Alla vigilia del Giorno della Memoria, la questione Palestina irrompe nel dibattito politico, rilanciata dalle polemiche su Milano-Cortina e sull'Eurovision Song Contest.
Ghali, il rapper milanese di origini tunisine che a Sanremo denunciò il genocidio a Gaza già nel 2024, è atteso all'apertura dei Giochi invernali.

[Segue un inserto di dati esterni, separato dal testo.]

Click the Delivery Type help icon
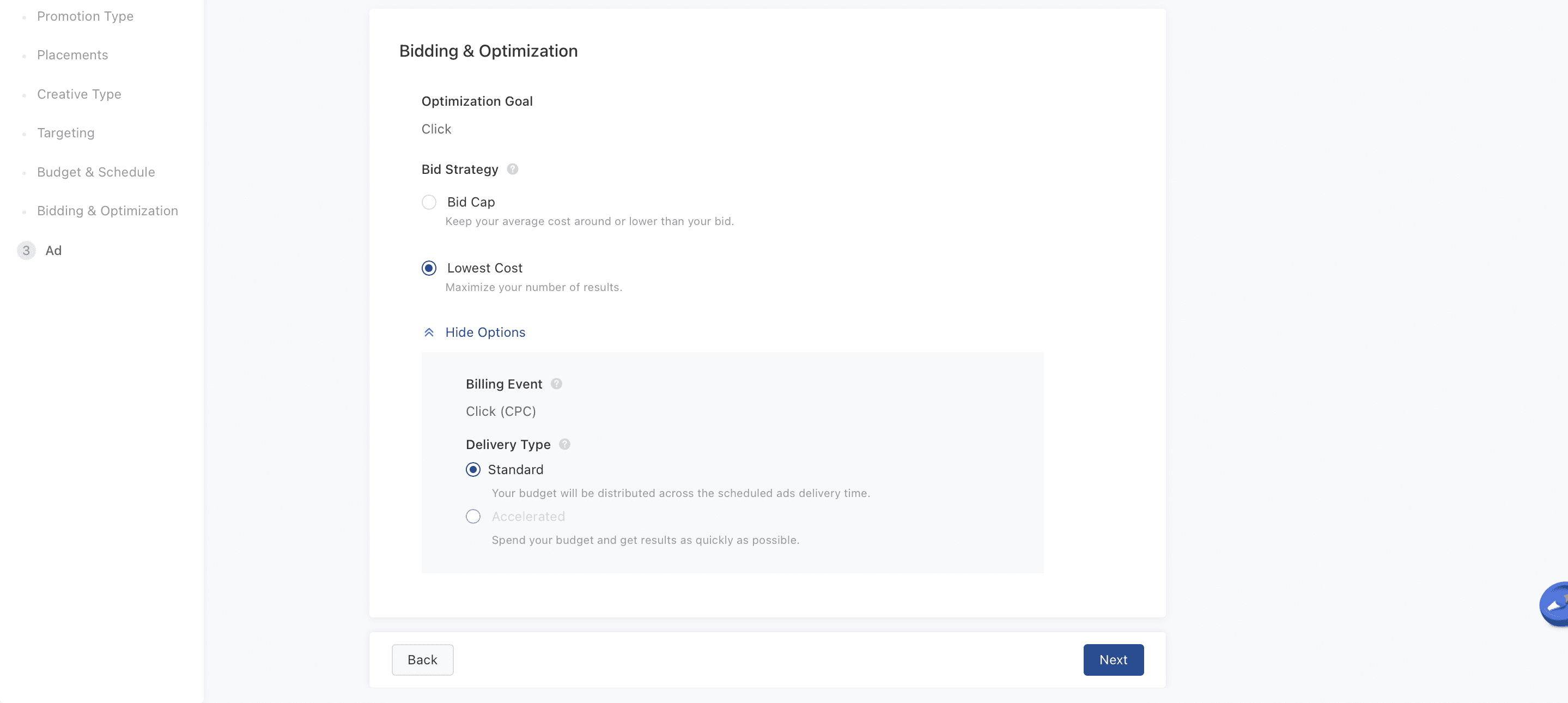This screenshot has height=703, width=1568. (x=565, y=444)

"Le caratteristiche della cerimonia - è l'altolà del ministro per lo Sport e i Giovani, Andrea Abodi - sono centrate sul rispetto. Questo azzera i rischi di libera interpretazione. La scelta degli artisti si associa anche alla scelta delle performance, sicuramente su quel palcoscenico, al di là del vissuto di ogni artista, non ci saranno equivoci sull'indirizzo di carattere ideale, culturale e anche etico". E assicura: "Ritengo che un Paese debba sapere reggere all'urto di un artista che ha espresso un pensiero che non condividiamo, che non sarà espresso su quel palco".

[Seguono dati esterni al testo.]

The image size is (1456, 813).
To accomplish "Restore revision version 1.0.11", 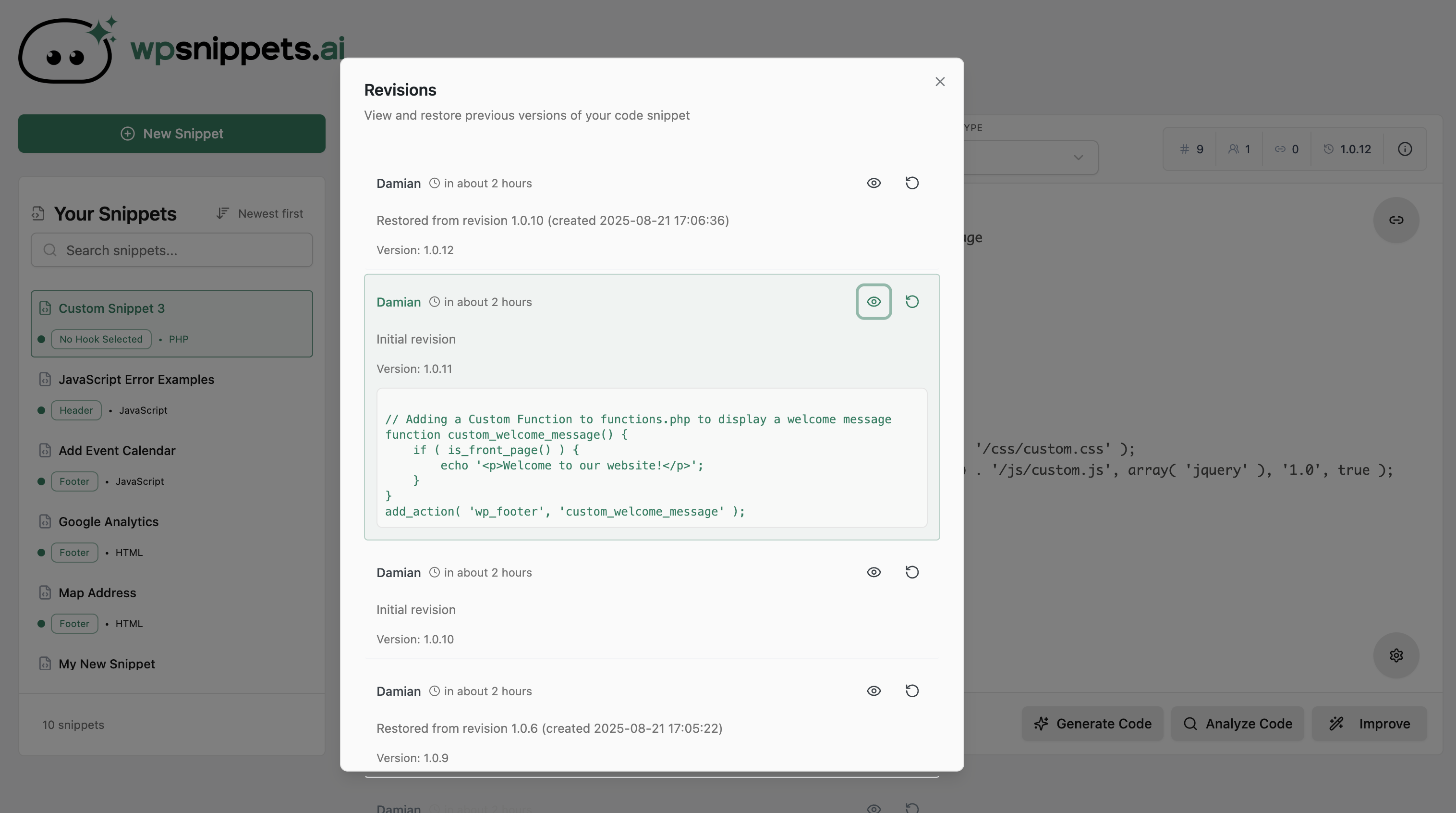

Attacca anche la Lega: i Giochi, sottolineano fonti del Carroccio, "saranno uno straordinario biglietto da visita per l'Italia agli occhi del mondo, un evento diventato realtà grazie ad anni di duro lavoro con le donne e gli uomini della Lega in prima linea. È davvero incredibile ritrovarsi alla cerimonia di apertura un odiatore di Israele e del centrodestra, già protagonista di scene imbarazzanti e volgari. L'Italia e i Giochi meritano un artista, non un fanatico proPal".